Last night I broke my streak of non-calling. I talked to several old friends and it was so refreshing. I always forget just how important keeping in touch is to my existence.
Talking to old friends can be refreshing for many reasons: (1) they encourage me from where I am. I have a friend who is in a similar area of life. She has similar priorities, similar interests, similar concerns. She always seems to have a better attitude than I do. If I'm even tempted to complain, she always stops me without even trying. She knows where I'm coming from, appreciates my point of view, but always has great advice.
Another friend (2) knows me better than I know myself. She's been known to say things that I really take offense to. Yet, a couple days later, I find myself thinking, "the only reason that offended me was because she was exactly right." She's like family: she knows me well enough to know my strengths and weaknesses and knows how to touch that nerve that will send me over the edge. I don't think she even knows she sends me over the edge, but she does and it really makes the point hit home - and she always seems to hit that nerve, just when I need it.

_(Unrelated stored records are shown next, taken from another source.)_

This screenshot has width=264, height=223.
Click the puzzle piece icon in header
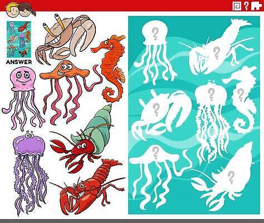(256, 6)
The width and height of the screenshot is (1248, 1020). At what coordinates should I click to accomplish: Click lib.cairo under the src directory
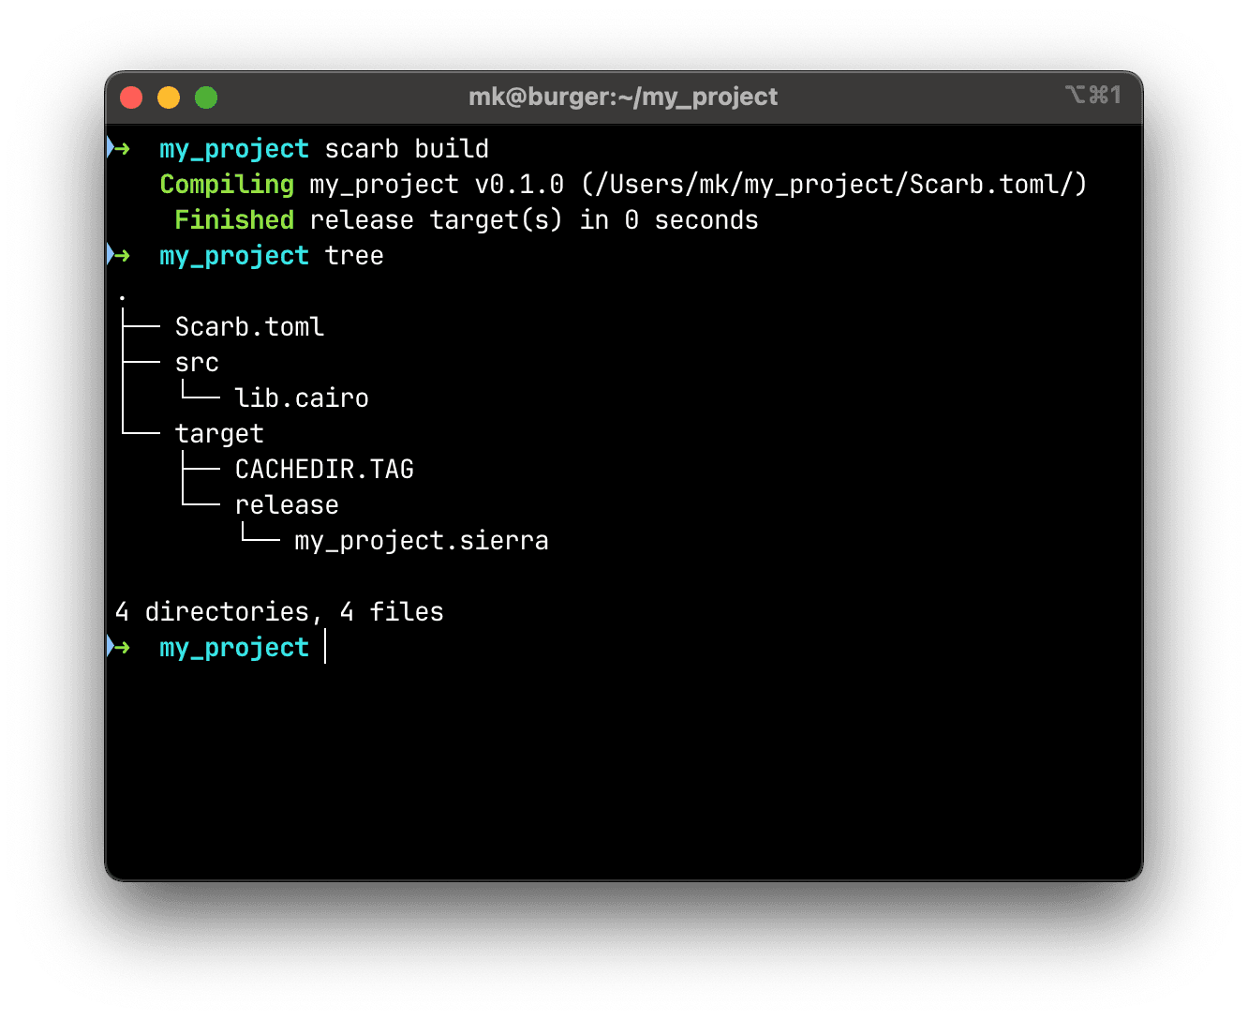302,398
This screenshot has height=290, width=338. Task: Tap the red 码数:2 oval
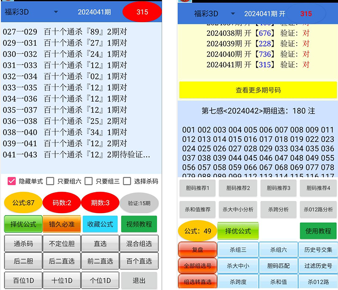pos(62,203)
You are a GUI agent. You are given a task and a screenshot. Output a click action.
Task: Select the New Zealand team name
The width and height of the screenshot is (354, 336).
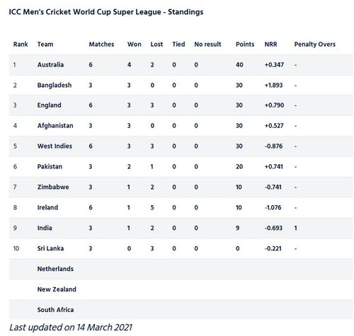[57, 289]
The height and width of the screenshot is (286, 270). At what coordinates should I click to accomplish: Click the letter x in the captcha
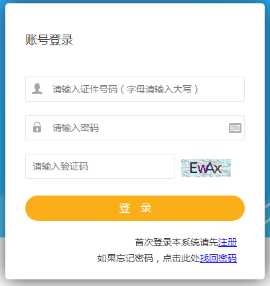click(218, 169)
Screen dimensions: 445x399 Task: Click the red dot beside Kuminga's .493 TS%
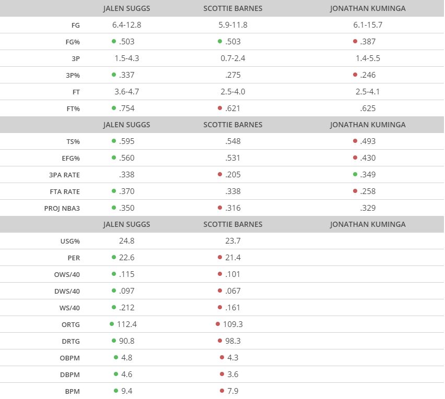[355, 141]
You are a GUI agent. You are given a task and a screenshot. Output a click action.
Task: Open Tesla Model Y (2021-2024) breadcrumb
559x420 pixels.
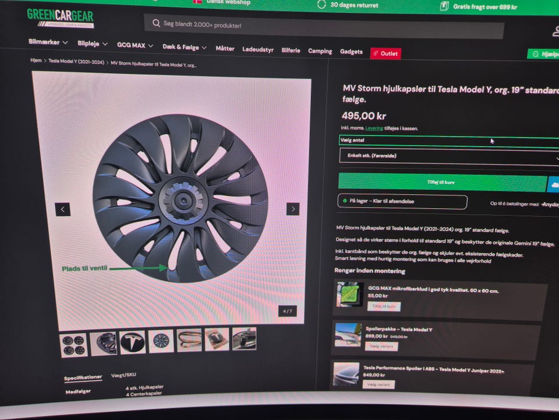[x=76, y=61]
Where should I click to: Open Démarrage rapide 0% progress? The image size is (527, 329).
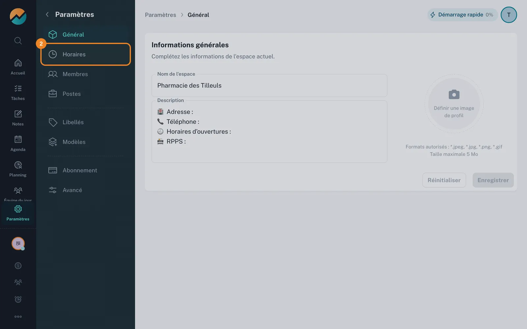coord(462,15)
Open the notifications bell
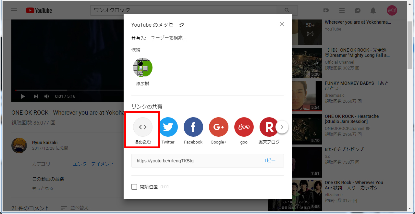Image resolution: width=415 pixels, height=214 pixels. point(373,10)
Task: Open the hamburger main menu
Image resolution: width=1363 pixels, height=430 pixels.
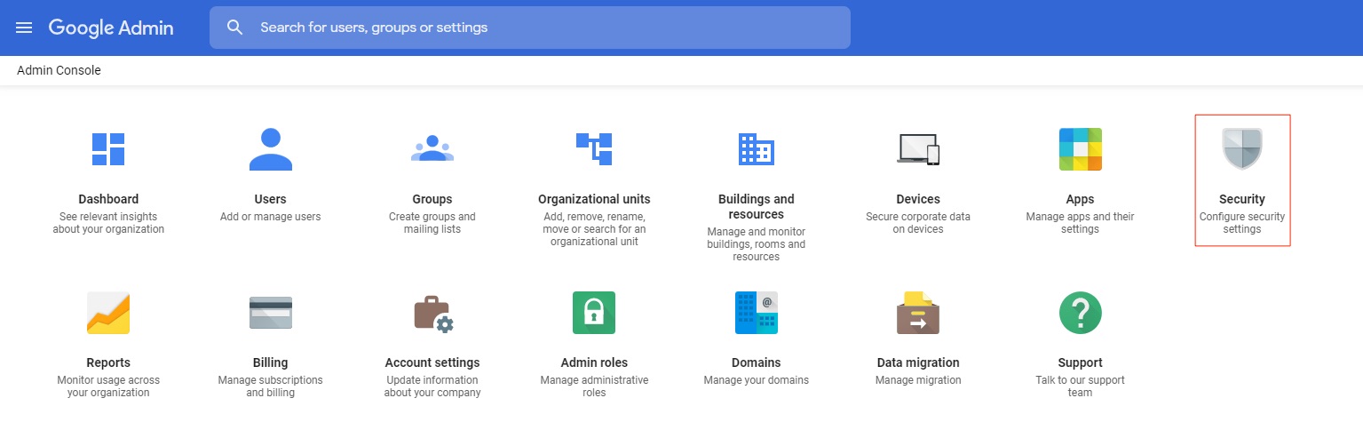Action: [24, 28]
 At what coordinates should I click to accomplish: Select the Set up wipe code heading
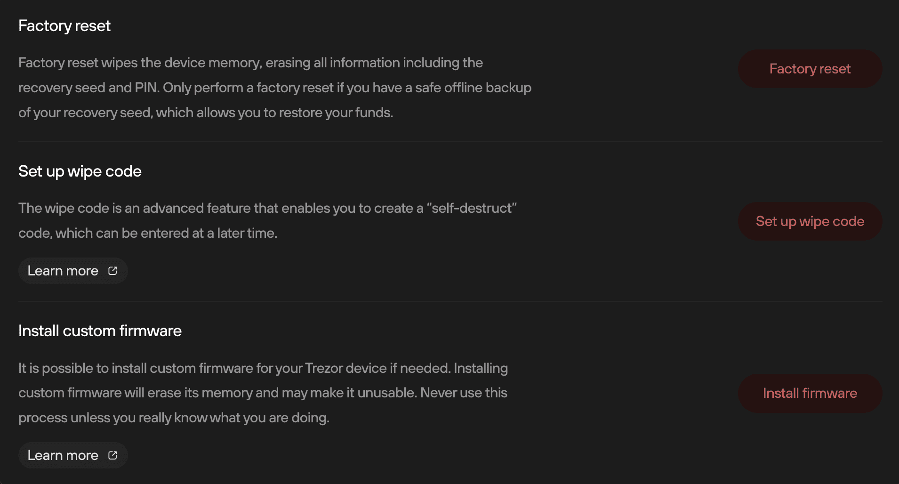(80, 171)
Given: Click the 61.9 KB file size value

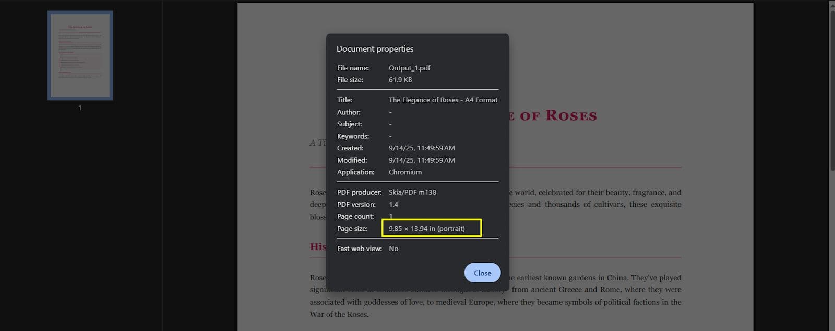Looking at the screenshot, I should coord(400,80).
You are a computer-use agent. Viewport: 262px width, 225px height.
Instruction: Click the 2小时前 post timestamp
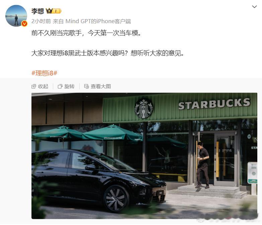point(41,21)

Another friend (3) is always so glad to hear from me that it make me feel good to be needed...not that I think this friend is terribly needy, but it's nice to have someone who is so glad to hear from me and share what's going on there and be so interested in what's going on in my life. We don't neccesarily talk about deep life-issues, but just talking about anything is refreshing.
Another friend (4) I don't have as much in common with anymore, but I'm still happy to be friends with her. She's in a completely different situation than I could ever imagine myself in. I can't really sympathize with anything she deals with, I don't know anyone she knows, and I don't always know how to be a good friend to her, yet somehow it works.

Sometimes I'm tempted to think I'm an island and I don't really need anyone else, but just one conversation with an old friend (or a new friend, for that matter) is enough to make me realize my need for others.